The problem faced by Southwest is one of those “good” problems to have. The only reason they are having a problem is because they are so good at what they do. Other airlines want desperately to imitate what they are doing operationally so that they can achieve the same profits they are enjoying. The competition itself really isn’t the most pressing issue for Southwest. It really comes down to two things: 1) can Southwest sustain its family culture as it grows and 2) how can it convince the outside world (the investment community) of that it can sustain it?
From the competition front, I think believe that Southwest is absolutely fine. Even if United and Continental can “cherry pick” some of the frequent flyers, Southwest has nothing to worry about in the long run. The reason why I believe that the competition won’t be troublesome for long is because of the following:
- Neither Continental nor United have the employee focus necessary to pull off the team and family spirit, mutual respect and overall trust so evident at Southwest.
- Neither Continental nor United have the Union relationship to ensure that each key area of employee service will work together. Thus, there can be no “enforceable” system that ensures that the pilots and flight attendants pitch in in other areas necessary. That said, there will always be some dedicated employees that will go above and beyond because they are so committed to the organization.
- The other airlines don’t pay by the flight. By paying by the flight, Southwest is encouraging their flight attendants and pilots to be more flexible with their schedules so that they can increase their monthly pay (by taking more flights—which should be shorter than that of their competitors).
- While not stated, I am certain that neither Continental nor United provides the amount of training and cross training that Southwest provides.
- Both organizations are focused solely on operating efficiency, not necessarily on satisfying either the employee or the customer.
- This “short haul” focus is almost a paradigm shift for Continental—and one they forgot to tell their best customers (frequent flyers) about according to the story. It’s never good to surprise the customer, unless it means you are giving them a benefit they didn’t expect to receive—clearly not the case here.

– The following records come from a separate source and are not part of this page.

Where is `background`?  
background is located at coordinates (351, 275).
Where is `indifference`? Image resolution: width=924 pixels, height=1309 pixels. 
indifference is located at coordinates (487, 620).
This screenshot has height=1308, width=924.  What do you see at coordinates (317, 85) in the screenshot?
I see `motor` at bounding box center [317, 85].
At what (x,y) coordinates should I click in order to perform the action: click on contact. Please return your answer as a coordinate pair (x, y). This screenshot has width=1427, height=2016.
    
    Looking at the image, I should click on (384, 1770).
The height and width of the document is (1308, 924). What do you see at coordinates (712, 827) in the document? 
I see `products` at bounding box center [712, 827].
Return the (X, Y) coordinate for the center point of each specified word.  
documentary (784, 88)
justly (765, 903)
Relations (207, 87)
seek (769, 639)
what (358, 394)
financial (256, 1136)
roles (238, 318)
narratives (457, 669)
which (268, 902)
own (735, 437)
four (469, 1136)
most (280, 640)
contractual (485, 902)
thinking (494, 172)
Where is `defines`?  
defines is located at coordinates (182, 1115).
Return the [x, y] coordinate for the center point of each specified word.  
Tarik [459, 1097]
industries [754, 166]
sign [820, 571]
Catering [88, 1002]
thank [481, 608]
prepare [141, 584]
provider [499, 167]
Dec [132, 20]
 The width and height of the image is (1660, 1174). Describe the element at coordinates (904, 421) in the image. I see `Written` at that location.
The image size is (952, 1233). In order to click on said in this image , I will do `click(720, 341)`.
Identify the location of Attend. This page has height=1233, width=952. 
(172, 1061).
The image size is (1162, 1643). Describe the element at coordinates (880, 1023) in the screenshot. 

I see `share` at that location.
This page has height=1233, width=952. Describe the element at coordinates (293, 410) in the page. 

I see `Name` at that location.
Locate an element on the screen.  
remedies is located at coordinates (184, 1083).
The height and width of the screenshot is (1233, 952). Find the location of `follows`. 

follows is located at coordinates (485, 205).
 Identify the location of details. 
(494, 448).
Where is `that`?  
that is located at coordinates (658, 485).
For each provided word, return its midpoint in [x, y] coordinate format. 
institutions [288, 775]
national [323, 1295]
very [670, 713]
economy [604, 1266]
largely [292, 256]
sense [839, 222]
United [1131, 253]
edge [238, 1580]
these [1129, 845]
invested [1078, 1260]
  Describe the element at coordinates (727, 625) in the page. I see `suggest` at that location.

Here are some questions I would have for Ann Rhoads: While logic would dictate that your people are your competitive advantage, why are you so convinced that you need to transform the People Department? It would seem me that, based on the data presented, you are doing everything right. What makes you think changes are needed? Because the outside world is worried that you are too good?
There is one thing that I think that Southwest should be worried about but they haven’t discussed… that’s that they are very touchy feely folks. Should they accidently let the wrong person into “the club”, they could have a lawsuit on their hands.
So after all of this, what do I think that southwest should do? Ask the employees and ask the customers. They need to understand exactly why customers are using Southwest rather than the competitors. They also need to model their customers so that they truly understand who these customers are and how loyal they are to Southwest. If they are concerned at all that they are getting too big for their britches, they should have more employee focus groups—basically do more of what they are doing, not shake things up.
Now, in relation to the second article, I think they should be worried about what happens when Herb leaves. Will his culture leave with him? That will be their ultimate challenge.